On appréciera la maitrise de l’imagerie homosexuelle dans le répertoire de Booba :

Moins fins commerçants que Booba, les rappeurs français homophobes sont légions. Oreslan règne sur le marécage des blagues homophobes avec le soutien de Frédéric Lefebvre et de Frédéric Mitterrand qui allât même jusqu’à le comparer à Rimbaud en son temps (pitié!).

Sexion d’Assaut fait le buzz en parlant de l’homosexualité comme d’une « déviance » inacceptable et en se rétractant par la suite face aux blocus des collectivités refusant de les accueillir sur scène. Les membres du groupe de rap présentent leurs excuses en se dédouanant : ils ne connaissaient pas le sens du mot homophobie. Depuis, on leur a expliqué. Et peut-être se sont-ils rendus compte qu’ils étaient homophobes? Quand ils beuglent dans « On ta humilié » cet appel au meurtre des homos, est-ce qu’ils ne comprennent pas non plus ce qu’ils disent ?

Les paroles:

« Lointaine est l’époque où les homos se maquaient en scred.
Maintenant, se galochent en ville avec des sappes arc-en-ciel.
Mais vas-y bouge, vas-y bouge.
Toutes ces pratiques ne sont pas saines. (…)
Je crois qu’il est grand temps que les P.d périssent, coupe leur le pénis, laisse les morts, retrouvés sur le périphérique»

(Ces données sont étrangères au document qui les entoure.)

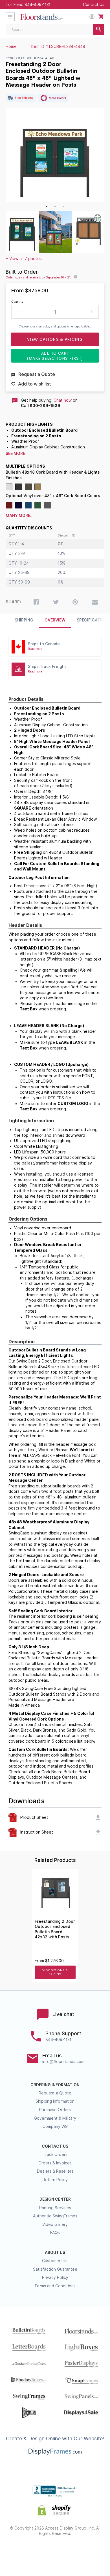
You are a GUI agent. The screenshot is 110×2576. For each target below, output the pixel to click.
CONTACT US (55, 2146)
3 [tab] (63, 206)
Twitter (35, 2552)
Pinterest (55, 2552)
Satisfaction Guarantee (55, 2269)
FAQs (55, 2232)
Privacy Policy (55, 2277)
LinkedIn (75, 2552)
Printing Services (55, 2207)
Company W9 (55, 2126)
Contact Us (93, 4)
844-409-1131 (37, 4)
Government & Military (55, 2118)
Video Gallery (55, 2224)
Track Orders (55, 2154)
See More (15, 453)
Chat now (63, 400)
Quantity (17, 301)
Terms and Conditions (55, 2286)
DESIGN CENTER (55, 2199)
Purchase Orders (55, 2109)
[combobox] (55, 29)
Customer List (55, 2260)
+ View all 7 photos (24, 258)
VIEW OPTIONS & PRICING (55, 1972)
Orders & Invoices (55, 2163)
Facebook (15, 2552)
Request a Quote (55, 2093)
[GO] (98, 29)
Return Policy (55, 2179)
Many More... (20, 515)
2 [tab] (55, 206)
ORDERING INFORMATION (55, 2085)
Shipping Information (55, 2101)
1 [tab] (46, 206)
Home (11, 46)
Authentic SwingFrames (55, 2216)
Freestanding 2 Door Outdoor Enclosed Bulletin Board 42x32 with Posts (55, 1929)
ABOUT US (55, 2252)
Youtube (95, 2552)
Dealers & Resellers (55, 2171)
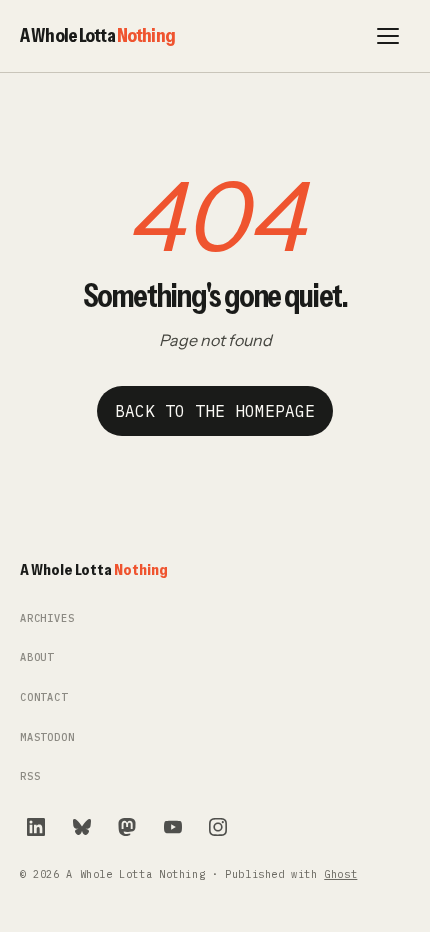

Boycotté par les radios musicales et par les cérémonies de remise de prix (MTV, NRJ, Victoires de la musique), le groupe continue de vendre des albums en surfant sur la polémique et la publicité accordée aux excuses publiques. Question : quand est-ce que les médias renverront ces groupes dans la marginalité? Quand est-ce que les maisons de disque arrêteront de se faire du blé avec ces minables? Est-ce que le rap français est condamné à l’obscurantisme?

 

La stratégie marketing coupe la tête au cliché homophobe de la dite sous-culture de banlieue (les ploucs quoi). La connerie s’auto-régule. Néanmoins, les dérives des groupes de rap reflètent de façon allégée un état d’esprit criminel et sanguinaire vis-à-vis des homosexuels dans certains quartiers névrosés (il suffit de lire les journaux des derniers mois relatant les persécutions subies par les gays dans ces zones). Loin de moi l’idée de remettre en cause leur liberté de dire ce qu’ils veulent : au risque de paraitre maso, je préfère presque certains artistes homophobes aux propos dérangeants, aux artistes gay-friendly  super-pouffiasses produisant des caricatures de l’homosexualité dans leurs clips afin de vendre des disques. Le problème ne vient pas des artistes mais de la misère intellectuelle qui règne dans les banlieues françaises.